Reconstruction Cost: “provides the cost to construct, at current prices, an exact duplicate or replica of the building, using like kind and quality materials, construction standards, design, layout and quality of workmanship; Because it might be impossible, impractical or unacceptable to use the materials or methods used in the original construction, “equal quality and utility” may be substituted where necessary for “like kind and quality.”
In order to accurately determine the “Reconstruction cost” of your home we don’t just simply rely on figuring a guesstimate of what it would take to rebuild, but an actual defined process utilizing a specific Building Code Program analysis to obtain accurate information based on the home, your area, current building costs, etc. This program uses the accurate material cost and labor data to determine the actual cost to replace your home to its pre-loss condition. It costs much more to reconstruct a new home in an existing place then it does to construct a new home at a new location.
So now that you understand the difference, the question becomes, “Do I need to insure my home to the reconstruction cost that the carrier determines?”
The simple answer is, YES, you should. Here are 3 very good reasons why.
1. Insurance Companies have a contractual obligation to repair or replace the lost asset. One reason for this language believe it or not is to keep people from OVER insuring and then committing fraud to collect money.
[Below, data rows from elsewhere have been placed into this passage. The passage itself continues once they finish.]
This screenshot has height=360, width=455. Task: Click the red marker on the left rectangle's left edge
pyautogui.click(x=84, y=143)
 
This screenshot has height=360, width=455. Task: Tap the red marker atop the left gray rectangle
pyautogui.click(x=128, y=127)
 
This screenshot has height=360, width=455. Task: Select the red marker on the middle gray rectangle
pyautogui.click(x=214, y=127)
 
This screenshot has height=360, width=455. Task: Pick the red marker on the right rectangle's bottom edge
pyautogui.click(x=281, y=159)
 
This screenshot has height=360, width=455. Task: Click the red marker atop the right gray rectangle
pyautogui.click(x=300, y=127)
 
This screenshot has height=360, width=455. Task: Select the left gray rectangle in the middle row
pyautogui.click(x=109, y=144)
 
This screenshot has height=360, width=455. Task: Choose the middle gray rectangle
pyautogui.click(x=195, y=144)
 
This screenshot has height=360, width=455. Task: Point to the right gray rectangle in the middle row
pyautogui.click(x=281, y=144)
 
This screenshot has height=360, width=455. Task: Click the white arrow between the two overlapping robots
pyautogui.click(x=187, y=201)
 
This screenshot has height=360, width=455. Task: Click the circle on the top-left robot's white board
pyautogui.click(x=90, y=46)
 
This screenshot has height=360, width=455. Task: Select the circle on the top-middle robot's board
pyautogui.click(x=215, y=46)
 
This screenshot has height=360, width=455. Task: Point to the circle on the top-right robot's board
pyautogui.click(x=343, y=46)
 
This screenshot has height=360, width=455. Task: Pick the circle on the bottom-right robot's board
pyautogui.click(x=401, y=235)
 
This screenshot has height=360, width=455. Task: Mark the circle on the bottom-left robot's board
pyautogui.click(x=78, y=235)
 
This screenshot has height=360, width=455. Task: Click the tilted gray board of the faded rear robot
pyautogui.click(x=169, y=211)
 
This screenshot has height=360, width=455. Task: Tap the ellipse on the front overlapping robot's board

Replacement value determines what that amount should be.
2. Partial losses are more common then total losses. The reason this is important to understand is basic math. Let’s use the numbers we started with
- Insurance Purchased: 80,000 (to pay off mortgage)
- Square Footage of the home: 1684
- Reconstruction Cost figured: $239,000. ($141.92 per square foot (239000/1684)
If you suffered a loss on 1/4 of the home, that would be a $20,000 loss (80000 X 1/4), but the actual reconstruction costs would be $59,748. (1684 / 4 x 141.92). In this example you would have a shortfall of $39748.00 in order to rebuild your home. If you purchased the Reconstruction Cost, you would receive the full $59,748 to rebuild the 1/4 of the home to a pre-loss state.
3. The above example leads to the last reason. Social benefit. If this happens to your neighbor and he doesn’t have enough insurance to cover the repairs, it is likely that the home can become an eyesore, drive down the MARKET Value of your home, and create resale issues for you.
In a nutshell, make sure you understand the cost of purchasing replacement cost for your insurance has nothing to do with the value of your home. Don’t short change what is likely your largest investment so that in case of a loss you replace with far less quality or worse yet, not at all.
Understanding home insurance and how it is designed and what it pays is complicated. Don’t assume you understand what you are covered for because the worst way to find out is AFTER the loss.